It’s called “Hello Kitty” by one Avril Lavigne. I believe she’s famous for having trouble with skateboarding children, who she would see at a later point?
So, the music video starts off with this young woman speaking with a thousand voices in Japanese and pointing at me.
I don’t know what I did, but she’s quite excited.
Then she’s morphed into a room accompanied by disapproving, silent Japanese ladies. This will be their face and general demeanour throughout the entire parade of American teen-pop diabetes-inducing shitstorm the video is.
Then the music skips tragically on her saying “Ka”, so she says, “ka-ka-ka-kawaii“. And that’s when my brain shook its head, put on its hat and left via my nostrils. It knew the actual music would start.
She plays a guitar which apparently contains the trapped soul of Skrillex.
Then she does this weird… “dance” thing?
What is she holding? Why is she now wearing candy spectacles? Why is she dancing with that… thing? It looks like the Staypuff Marshmellow Man’s aborted child.
KEEP YOUR EYES ON IT, AVRIL!
And on it goes.
This blistering, glittery-nailpolished middle finger to music; this blackboard scraping called vocals; the music sounds like the someone throwing a small angry police car around. It’s not so much music as it is glorified white noise, allowing this pop-star to use the colour palette of Candy Crush as a weapon against common decency.
And where the fuck is she? It’s like a racist’s fever-dream of Japan, after taking too much LSD. Everything looks like it takes place in Willy Wonka’s sweatshop.
This would, of course, be nothing without the lyrics. WITNESS THESE GRAND POETICS TO MAKE EVEN DANTE ALIGHIERI WEEP.
Mom’s not home tonight  
So we can roll around, have a pillow fight
Like a major rager OMFG 
Let’s all slumber party 
Like a fat kid on a pack of Smarties 
Someone chuck a cupcake at me 
It’s time for spin the bottle 
Not gonna talk about it tomorrow
Keep it just between you and me 
Let’s play truth or dare now 
We can roll around in our underwear how 
Every silly kitty should be
My thoughts correspond with the notes above:
1. Where is your mother?
2. It’s not night-time at all in this music video.
3. What is… nevermind.
4. You can “party” and “slumber”; and you can have a “slumber party” – but you can’t “slumber party”. You are not using those words correctly.

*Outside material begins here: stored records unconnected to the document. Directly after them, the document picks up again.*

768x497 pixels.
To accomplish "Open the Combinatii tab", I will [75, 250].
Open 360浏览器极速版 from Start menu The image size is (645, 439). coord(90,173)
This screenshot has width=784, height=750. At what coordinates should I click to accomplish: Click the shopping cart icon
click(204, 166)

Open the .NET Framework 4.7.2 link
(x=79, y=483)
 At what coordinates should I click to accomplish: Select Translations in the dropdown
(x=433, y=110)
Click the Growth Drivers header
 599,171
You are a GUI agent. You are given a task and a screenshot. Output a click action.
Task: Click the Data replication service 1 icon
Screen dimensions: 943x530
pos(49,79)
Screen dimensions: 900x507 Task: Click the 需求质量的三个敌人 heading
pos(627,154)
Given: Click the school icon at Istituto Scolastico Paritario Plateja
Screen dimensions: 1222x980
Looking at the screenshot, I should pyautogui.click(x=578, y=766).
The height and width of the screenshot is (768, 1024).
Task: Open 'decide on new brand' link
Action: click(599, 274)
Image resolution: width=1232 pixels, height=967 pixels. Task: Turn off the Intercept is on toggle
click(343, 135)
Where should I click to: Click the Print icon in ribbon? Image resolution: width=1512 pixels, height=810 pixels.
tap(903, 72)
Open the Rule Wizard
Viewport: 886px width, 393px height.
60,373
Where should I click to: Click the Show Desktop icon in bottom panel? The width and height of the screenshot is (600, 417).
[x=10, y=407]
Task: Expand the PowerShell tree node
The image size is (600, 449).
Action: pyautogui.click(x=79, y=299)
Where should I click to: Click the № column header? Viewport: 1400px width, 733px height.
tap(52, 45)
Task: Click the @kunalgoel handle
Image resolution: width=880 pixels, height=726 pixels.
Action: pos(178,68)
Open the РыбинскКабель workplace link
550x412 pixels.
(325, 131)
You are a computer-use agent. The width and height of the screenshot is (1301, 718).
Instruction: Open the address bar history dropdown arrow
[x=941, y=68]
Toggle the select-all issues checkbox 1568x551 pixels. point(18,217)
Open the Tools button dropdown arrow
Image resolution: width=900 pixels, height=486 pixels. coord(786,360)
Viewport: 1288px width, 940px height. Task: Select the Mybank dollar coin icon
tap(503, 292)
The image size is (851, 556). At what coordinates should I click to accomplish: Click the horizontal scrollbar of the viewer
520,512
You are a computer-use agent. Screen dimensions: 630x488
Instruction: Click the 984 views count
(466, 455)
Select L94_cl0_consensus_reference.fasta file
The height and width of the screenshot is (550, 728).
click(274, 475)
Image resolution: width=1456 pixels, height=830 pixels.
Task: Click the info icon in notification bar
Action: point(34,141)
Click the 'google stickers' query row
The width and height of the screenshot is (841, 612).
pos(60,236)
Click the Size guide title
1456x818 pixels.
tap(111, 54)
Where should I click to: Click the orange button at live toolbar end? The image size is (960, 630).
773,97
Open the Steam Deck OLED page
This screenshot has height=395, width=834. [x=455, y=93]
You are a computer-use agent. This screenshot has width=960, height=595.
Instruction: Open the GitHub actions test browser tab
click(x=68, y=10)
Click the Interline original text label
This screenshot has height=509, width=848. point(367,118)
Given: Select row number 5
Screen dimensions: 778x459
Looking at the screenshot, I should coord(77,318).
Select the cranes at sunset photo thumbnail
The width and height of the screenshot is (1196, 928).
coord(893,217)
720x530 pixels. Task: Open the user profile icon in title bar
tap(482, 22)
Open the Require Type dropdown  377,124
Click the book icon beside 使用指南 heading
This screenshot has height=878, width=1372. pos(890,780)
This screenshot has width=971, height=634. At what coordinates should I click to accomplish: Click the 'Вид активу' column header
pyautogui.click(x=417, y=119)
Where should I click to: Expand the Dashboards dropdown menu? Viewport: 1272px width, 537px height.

5. OK, now I don’t know what you mean by slumber party. Is this only something “fat kids” can do? Do thin kids not enjoy Smarties?
6. Dear god, who else is at this daytime event where you slumber party that “someone” must throw dessert at you? Won’t your poor mother on her night duty have to clean up?
7. OK, now I’m convinced there’s more than one other person at your day-time event.
8. But now this reads as though no one other than the person you’re singing to is there. Who else would the bottle spin toward? I’ve never played, but I did see attractive people play it in high school.
9. Wait, is spin the bottle finished?
10. Is that before or after truth or dare??
And so on.
This bizarre explosion of “culture” has some racism going for it, too, with its portrayal of everyone who isn’t the white American woman as mindless Japanese drones. So yay for integration. Or whatever.
Whoever decides whether humanity should continue or die will surely be yearning to push the red button after hearing this – because afterward they won’t be able to hear anything else like “Please, no!” Imagine we sent this off as part of a collection that constitutes who we are as a species; imagine intelligent aliens found it. I think it would be immoral for them not to destroy us, as the sound of a cat getting its tail stepped on screeches lyrics about bottle-spinning and day-time slumbering partying. If you’re not diabetic after this, I admire you: the twee and candy-coloured hatred for all things humanity has built in its long march away from oppression makes avoiding sickness difficult.
But whatever. Don’t watch it. Just know it exists. And I watched it for you because I’m apparently a masochist.